My eyes opened wide, as I watched Lucifer curse inside his head. "No, no, no, no Lucifer please don't take me to him!" I pleaded as Axel and Nikolai dragged me through the gloomy hallway. This wasn't a fancy penthouse or mansion.
This seemed like an underground facility. Well, at least they don't have to dig a hole when Cain shoots me, like Megan. Wouldn't surprise me, if he buries me next to her. I looked behind me, as I was getting dragged by my feet, not even walking.
Lucifer was following Axel & Nikolas as they were taking me to my death. I was so scared, I think I said a prayer. Cain hated me. Despised me, and he would have me killed on the spot. I threw my head back, inhaling a fresh whiff of air.
Even though the hallways stank, I needed to calm myself down. I had no intention of speaking to him, what the hell do I tell him? Hey Cain, remember me, your girlfriend that lied and said she didn't love you back after you revealed you're twenty and don for the cruelest mafia in America?
I'm doomed. What did I ever do wrong, God? I paid my taxes, I was good, I didn't steal or bully anyone. What did I ever do? A tear rolled down my cheek, as the thought of seeing him after one year made my heart break.

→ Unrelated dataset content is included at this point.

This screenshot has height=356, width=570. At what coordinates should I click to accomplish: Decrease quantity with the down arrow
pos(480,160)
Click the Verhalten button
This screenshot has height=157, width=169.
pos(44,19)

I had moved on, yes but seeing his green eyes again. It pains me to admit, I forgot what his voice sounds like. God, Violette get a grip! Just hope he kills you fast, and that you go to heaven. "Straighten your back, and don't look into his eyes," Nikolas whispered in my ear and my toes curled in fear.
This is it. I'm going to die now. I enjoyed living my life. The big double doors opened, and I was met with a huge study. The interior was night sky blue, and black. This is definitely Cain's office. In the middle was a desk and behind it was a big aquarium with all kinds of fish swimming.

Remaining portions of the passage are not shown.